I read lefty publications in order to take the pulse of the entirety culture-war landscape. If I just read right-wing blogs and magazines–the handful that still remain and are updated at at least regular intervals and haven’t yet departed to Twitter, Podcasting, or YouTube–my perspective would be limited.

The article What’s the harm in reading? exposes the schism between the smart-left, who oppose sentimentalism and memorializing, versus the puritanical/low-information/regressive-left. One could object that the label ‘smart left’ presupposes the intellectual superiority of the former, but how smart can the regressive-left be if they cannot be bothered to read the very thing that they are criticizing? It makes them come across as not only prudish, but intellectually lazy and dumb.

These passages stood out, with the words regressive and puritanical standing out:

The violent and oftentimes ironically ignorant backlash against Fall’s story sheds light on a troublingly regressive, entitled, and puritanical trend in the relationship between artists and their audiences, particularly when it comes to genre fiction. Readers appear to feel a need to cast their objections to fiction in moral terms, positioning themselves as protectors of the downtrodden. Trans writer Phoebe Barton went so far as to compare Fall’s story to a “gun” which could be used only to inflict harm, though in a later tweet she, like Jemisin, admitted she hadn’t read it and had based her reaction solely on its title.

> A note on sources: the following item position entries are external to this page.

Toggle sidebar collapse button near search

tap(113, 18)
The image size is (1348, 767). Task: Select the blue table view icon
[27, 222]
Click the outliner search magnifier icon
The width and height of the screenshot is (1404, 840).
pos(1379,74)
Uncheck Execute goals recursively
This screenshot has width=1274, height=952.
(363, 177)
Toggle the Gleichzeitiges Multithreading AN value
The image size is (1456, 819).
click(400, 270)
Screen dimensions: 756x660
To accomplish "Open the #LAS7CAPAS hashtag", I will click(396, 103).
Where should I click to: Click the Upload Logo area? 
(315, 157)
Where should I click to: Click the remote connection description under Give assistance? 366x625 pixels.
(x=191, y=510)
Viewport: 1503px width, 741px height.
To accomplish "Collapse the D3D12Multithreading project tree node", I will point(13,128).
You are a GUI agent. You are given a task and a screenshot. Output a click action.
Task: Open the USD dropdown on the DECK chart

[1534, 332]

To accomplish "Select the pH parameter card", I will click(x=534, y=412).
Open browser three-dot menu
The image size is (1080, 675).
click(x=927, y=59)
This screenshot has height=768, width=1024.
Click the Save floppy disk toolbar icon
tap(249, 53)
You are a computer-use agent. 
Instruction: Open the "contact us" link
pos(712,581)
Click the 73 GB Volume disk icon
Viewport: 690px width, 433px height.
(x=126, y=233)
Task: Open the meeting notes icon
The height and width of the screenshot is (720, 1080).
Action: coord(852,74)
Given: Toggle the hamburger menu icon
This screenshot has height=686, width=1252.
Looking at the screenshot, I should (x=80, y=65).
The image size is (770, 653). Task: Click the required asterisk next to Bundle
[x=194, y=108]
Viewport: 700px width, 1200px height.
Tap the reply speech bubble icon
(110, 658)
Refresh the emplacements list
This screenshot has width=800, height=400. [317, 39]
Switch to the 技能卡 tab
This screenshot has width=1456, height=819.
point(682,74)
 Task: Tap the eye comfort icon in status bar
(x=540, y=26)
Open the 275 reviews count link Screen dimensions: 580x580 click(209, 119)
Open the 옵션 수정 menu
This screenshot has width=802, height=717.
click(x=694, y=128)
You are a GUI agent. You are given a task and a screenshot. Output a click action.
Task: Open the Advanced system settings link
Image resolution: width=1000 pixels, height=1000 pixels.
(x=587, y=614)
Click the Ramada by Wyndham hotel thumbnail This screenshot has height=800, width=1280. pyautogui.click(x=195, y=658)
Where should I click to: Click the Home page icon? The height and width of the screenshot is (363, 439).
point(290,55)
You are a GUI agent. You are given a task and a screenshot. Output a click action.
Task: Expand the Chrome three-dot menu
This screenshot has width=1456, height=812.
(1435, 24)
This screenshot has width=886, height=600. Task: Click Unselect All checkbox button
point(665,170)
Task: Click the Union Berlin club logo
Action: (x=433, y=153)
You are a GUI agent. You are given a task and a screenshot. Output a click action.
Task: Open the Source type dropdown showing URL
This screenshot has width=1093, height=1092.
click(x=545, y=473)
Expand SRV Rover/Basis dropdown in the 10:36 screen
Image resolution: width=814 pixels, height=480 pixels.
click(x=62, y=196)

Many reactions to Fall’s story, for all that they come from nominal progressives, fit neatly into a Puritanical mold, attacking it as hateful toward transness, fundamentally evil for depicting a trans person committing murder, or else as material that right-wing trolls could potentially use to smear trans people as ridiculous. Each analysis positioned the author as at best thoughtless and at worst hateful, while her attackers are cast as righteous; in such a way of thinking, art is not a sensual or aesthetic experience but a strictly moral one, its every instance either fundamentally good or evil. This provides aggrieved parties an opportunity to feel righteousness in attacking transgressive art, positioning themselves as protectors of imagined innocents or of ideals under attack.

The regressive left sees the world through a good vs. evil dichotomy, in which any sort of attempt at context or understanding that defects from this Manichean worldview is suppressed by peer pressure. Art lends itself to subtlety, but the regressive-left will have none of that unless it’s specifically delineated who the good guys and bad guys are.

This schism is also evident in regard to the smart-left’s cynicism of the #resist movement on Twitter. These low-information, single-minded leftists think that parroting anti-Trump memes and slogans will change things. The smart-left understands, correctly, that the #resist movement is not changing minds but rather is an echo chamber. They are both leftists and strongly oppose Trump, but the smart-left seeks change through intellectualism, art, and understanding, not through mindless resistance, conformity, obedience, and ineffectual activism.